» Problem details
Below are the entries; return every line among them that holds the word "computer".

Stored items:
- Opening Delimiter -

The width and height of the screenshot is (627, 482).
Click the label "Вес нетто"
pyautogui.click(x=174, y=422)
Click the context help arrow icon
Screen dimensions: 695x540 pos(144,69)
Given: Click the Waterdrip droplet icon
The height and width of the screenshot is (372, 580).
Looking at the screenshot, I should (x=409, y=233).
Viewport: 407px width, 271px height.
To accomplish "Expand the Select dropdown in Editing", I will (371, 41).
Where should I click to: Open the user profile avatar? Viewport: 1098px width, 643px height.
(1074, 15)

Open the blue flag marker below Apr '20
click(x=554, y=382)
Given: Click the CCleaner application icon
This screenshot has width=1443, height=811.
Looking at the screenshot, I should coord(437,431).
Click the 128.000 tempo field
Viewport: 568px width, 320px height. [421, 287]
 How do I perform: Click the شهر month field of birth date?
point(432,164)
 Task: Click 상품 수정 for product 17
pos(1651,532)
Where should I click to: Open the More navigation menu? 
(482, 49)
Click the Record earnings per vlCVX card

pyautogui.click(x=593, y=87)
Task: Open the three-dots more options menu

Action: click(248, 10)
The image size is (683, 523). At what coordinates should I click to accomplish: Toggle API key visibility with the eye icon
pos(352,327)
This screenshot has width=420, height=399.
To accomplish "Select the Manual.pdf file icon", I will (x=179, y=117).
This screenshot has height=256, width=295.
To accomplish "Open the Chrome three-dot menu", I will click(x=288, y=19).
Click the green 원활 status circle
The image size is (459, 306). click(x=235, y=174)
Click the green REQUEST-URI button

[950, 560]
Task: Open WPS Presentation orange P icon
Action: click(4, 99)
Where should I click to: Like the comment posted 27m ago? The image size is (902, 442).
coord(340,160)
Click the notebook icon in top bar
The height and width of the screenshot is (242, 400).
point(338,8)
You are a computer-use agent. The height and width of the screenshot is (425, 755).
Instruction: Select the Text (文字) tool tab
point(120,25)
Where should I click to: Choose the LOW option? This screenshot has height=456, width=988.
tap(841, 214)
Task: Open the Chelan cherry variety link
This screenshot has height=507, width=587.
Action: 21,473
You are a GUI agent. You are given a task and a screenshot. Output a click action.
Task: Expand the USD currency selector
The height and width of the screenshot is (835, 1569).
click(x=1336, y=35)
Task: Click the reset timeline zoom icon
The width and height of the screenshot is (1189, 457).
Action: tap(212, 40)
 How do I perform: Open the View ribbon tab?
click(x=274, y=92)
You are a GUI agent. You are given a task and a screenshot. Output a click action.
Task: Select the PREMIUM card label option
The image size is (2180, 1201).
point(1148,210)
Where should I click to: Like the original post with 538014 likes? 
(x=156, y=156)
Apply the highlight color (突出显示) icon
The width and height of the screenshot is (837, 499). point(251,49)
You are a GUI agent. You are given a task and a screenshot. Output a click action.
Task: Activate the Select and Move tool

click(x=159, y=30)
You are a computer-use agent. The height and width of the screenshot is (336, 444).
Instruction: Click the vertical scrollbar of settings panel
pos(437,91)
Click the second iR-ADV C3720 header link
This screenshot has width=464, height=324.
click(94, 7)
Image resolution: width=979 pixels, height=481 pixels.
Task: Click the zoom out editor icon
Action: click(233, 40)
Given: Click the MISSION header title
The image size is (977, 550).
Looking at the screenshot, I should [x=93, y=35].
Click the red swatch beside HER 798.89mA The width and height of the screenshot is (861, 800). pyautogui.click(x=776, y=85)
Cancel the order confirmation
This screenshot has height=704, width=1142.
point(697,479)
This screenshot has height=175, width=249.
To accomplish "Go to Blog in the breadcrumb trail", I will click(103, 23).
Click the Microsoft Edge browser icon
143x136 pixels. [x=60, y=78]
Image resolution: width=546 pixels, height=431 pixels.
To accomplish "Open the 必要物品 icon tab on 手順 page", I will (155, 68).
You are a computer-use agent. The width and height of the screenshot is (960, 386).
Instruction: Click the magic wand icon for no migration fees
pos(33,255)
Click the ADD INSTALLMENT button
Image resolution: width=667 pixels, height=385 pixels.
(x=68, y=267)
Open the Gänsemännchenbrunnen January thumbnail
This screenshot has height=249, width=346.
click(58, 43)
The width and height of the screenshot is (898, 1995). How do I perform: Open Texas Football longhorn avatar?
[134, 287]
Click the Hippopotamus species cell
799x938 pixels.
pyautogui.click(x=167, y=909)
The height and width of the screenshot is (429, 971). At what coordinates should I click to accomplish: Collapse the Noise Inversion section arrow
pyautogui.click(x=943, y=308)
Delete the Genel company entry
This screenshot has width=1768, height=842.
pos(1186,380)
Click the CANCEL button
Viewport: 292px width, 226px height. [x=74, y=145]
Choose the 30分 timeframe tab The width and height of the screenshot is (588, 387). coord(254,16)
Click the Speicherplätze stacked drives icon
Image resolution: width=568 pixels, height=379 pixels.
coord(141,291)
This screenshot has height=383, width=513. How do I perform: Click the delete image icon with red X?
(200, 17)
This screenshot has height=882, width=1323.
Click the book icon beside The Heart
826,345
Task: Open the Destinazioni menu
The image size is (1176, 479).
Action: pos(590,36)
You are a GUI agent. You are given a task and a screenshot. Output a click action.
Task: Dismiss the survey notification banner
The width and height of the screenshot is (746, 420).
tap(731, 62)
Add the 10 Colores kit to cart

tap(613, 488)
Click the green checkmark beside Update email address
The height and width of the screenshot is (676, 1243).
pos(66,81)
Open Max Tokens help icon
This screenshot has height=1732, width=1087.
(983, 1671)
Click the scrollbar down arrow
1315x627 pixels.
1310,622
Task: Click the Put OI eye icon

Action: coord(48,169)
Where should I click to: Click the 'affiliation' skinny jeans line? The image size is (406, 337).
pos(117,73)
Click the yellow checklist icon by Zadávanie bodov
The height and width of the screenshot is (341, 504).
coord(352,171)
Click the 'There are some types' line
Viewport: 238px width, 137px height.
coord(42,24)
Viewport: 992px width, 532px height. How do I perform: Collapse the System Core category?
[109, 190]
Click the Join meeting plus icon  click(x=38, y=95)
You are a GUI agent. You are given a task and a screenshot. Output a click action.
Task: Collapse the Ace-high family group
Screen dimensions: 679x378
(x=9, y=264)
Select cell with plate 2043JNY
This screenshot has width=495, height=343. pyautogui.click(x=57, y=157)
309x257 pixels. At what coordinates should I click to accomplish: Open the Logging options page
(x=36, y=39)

- Closing Delimiter -

» Exercise output
You are a computer-use agent. The height and width of the screenshot is (425, 755).
You are a computer-use agent. The height and width of the screenshot is (336, 444).
You are a computer-use agent. The width and height of the screenshot is (960, 386).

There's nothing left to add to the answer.